Holiday Do's and Don'ts & The Classic (Healthy) Green Bean Casserole
Nutrition Blog

Holiday Do's and Don'ts & The Classic (Healthy) Green Bean Casserole

Do List

  • DO: Allow yourself to enjoy SOME (not a ton) indulgences. Healthy habits include allowing yourself to enjoy foods that might not be the most healthy on occasion. Complete restriction can lead to binge eating and making poor food choices in abundance.
  • DO: Fit in a few extra minutes of physical activity when you can. For example: after dinner, walk for 5 minutes. Or if you have a break at work, walk up and down the stairs for 5 minutes.
  • DO: Monitor and respond to hunger cues. If your tummy is growling, you’re getting a headache, you feel cranky, or it has been > 4 hours since your last meal or snack, it may be time to eat. If you WANT to eat just because there is food in front of you and there are no hunger cues, consider holding off (especially if you have eaten in the previous 2 hours.)

Don’t List

  • DON’T: Overindulge. Pick your favorite things at the holiday meal and have a little of each. Avoid the items that are just “ok” completely. After you finish your FIRST plate, give your stomach 20-30 minutes for digestion before deciding if you should get more. It takes that amount of time for our brains to realize that we are full.
  • DON’T: Feel like because it is the holiday, it’s ok to eat whatever you want whenever you want. This can really help you put on the pounds! Instead, enjoy time with family and friends doing things that don’t always revolve around eating/meal time.
  • DON’T: Stop being physically active! Exercise and physical activity can help with some of those extra calories!

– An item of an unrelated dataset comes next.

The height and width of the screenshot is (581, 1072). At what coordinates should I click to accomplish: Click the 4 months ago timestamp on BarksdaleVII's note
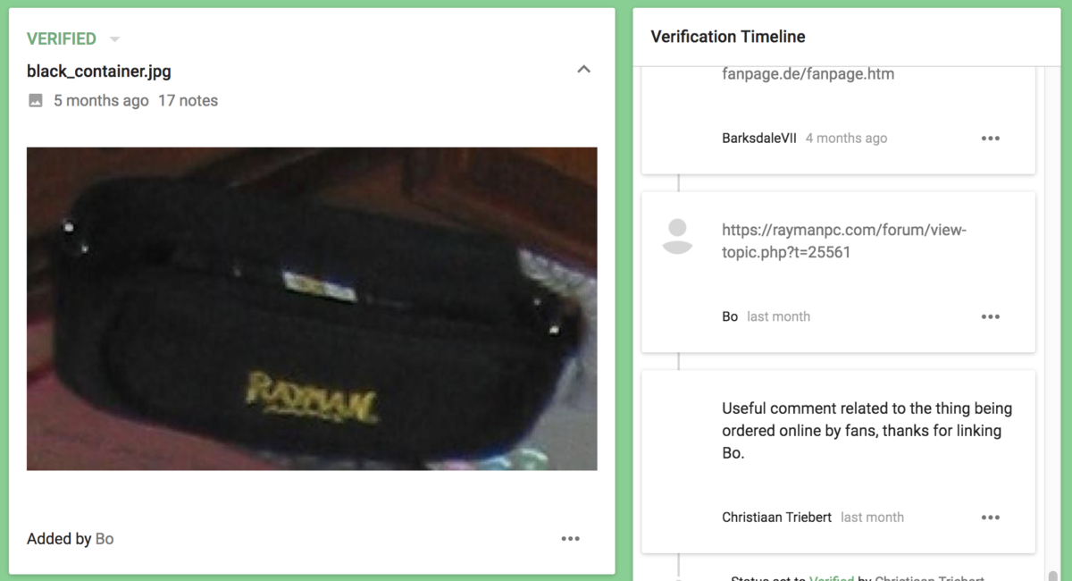[x=846, y=139]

Healthy Green Bean Casserole

Ingredients:

  • 2 pounds green beans, trimmed and cut into 2-inch pieces
  • 2 tablespoons olive oil
  • 1 medium onion, sliced
  • 3 tablespoons all-purpose flour
  • ½ teaspoon salt
  • ¼ teaspoon black pepper
  • 2 cups low-fat milk
  • 1 cup breadcrumbs (fresh or homemade, whole wheat is healthier choice)
  • ¼  cup shredded or crumbled cheese

Directions:

  • Preheat oven to 425 degrees.
  • Mix green beans in a bowl with 1 Tbsp olive oil
  • Spread evenly on baking sheet(s) in a single layer.
  • Roast in heated oven, stirring 1-2 times until tender and beginning to brown, about 25 minutes.
  • Once beans are removed from oven, turn broiler on.
  • Heat 1 Tbsp olive oil in a large saucepan over medium heat. Add onion, cook, stirring frequently.
  • When onions become soft and golden brown add flour, salt, pepper; stir and cook for about 2 minutes.
  • Add milk, stir quickly, incorporating browned bits.
  • Cook, stirring, until the sauce  thickens enough to coat the back of a spoon, and then remove from the heat.
  • Mix green beans with milk sauce in a large bowl and spread evenly in 2 quart baking dish.
  • Mix breadcrumbs and shredded cheese together and spread evenly on top of green beans.
  • Place dish under broiler, for about 2-6 minutes. It is important to monitor closely as it is easy to burn things in the broiler. Check frequently! When topping is golden brown, remove from oven, let cool, ENJOY.